An alternative bitsliced representation uses a more compact state of 8 elements [20, 25, 27], each containing a particular bit of the 16 state bytes \(A_i\). Let us denote the bitsliced state elements by \(\mathcal {R}_i\). Going to the bitsliced domain requires to split the bytes \(A_i\) and store the bits, from LSB to MSB, to the corresponding registers, \(\mathcal {R}_1\) to \(\mathcal {R}_8\). Note that one input message block A fills only 16 bits in each \(\mathcal {R}_i\). Therefore several input messages can be processed in parallel, e.g. by storing bits from several input message blocks into each register. This is illustrated in Fig. 2 for the case of 32-bit registers. In this case, a second plaintext B is processed concurrently with A.

Fig. 2.
figure 2

Layout of bitsliced AES registers.

Coding Style.
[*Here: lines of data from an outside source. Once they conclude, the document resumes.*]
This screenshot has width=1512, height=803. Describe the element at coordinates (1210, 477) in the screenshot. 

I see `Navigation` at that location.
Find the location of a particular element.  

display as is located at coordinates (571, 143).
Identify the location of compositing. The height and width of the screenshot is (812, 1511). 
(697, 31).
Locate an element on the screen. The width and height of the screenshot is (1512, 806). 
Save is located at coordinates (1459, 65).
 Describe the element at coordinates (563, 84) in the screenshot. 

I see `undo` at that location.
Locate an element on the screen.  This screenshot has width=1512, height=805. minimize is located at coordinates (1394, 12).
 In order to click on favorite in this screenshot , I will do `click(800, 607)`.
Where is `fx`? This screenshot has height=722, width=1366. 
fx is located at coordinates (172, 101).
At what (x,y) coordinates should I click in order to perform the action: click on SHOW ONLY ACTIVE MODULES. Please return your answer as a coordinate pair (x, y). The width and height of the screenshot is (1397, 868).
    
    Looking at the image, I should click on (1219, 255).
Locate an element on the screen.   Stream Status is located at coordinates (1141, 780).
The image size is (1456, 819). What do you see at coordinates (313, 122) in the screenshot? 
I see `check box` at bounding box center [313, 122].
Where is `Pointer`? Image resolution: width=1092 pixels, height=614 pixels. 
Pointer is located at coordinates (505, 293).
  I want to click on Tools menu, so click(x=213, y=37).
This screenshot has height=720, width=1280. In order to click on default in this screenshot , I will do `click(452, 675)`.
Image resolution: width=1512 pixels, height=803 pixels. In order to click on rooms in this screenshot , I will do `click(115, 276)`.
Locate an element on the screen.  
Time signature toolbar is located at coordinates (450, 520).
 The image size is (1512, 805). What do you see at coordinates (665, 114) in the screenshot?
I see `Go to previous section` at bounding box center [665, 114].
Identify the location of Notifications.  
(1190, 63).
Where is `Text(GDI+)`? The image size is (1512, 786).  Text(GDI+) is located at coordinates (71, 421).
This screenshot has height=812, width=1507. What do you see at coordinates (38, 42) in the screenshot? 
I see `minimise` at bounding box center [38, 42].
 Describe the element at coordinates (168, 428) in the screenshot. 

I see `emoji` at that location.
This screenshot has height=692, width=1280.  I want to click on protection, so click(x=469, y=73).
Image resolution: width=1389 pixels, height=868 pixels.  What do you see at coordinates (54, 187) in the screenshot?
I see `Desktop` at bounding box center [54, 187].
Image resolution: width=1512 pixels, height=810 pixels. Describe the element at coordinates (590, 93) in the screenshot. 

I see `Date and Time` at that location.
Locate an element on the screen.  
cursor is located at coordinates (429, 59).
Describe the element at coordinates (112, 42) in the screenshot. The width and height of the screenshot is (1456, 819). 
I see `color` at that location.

We have coded our bitsliced AES implementation in C language and mimicked the concept of hardware gates by using software macros for all atomic operations. This approach allows us to write our program as a fixed sequence of calls to five main macros: bitwise operations (XOR, AND and NOT), data transfers (MOV) and left rotates (ROTL):

figure a

The main benefit of this approach is that protecting the implementation with gate-level masking requires only rewriting the macros. This point will be elaborated on in Sect. 4.

3 Developing an Attack

The BBB is a complex single board computer. The main component is a high-performance TI AM3358 Sitara System on Chip (SoC) based on the ARM Cortex-A8 core. To give an idea of the complexity, we point out that the main processor can be clocked up to 1 GHz and that the SoC features a DDR3 memory controller, a 3D graphics engine, a vast array of peripheral support (incl. USB, ethernet) and two 32-bit sub-processors (technically, programmable real-time units) for time-critical tasks, among others.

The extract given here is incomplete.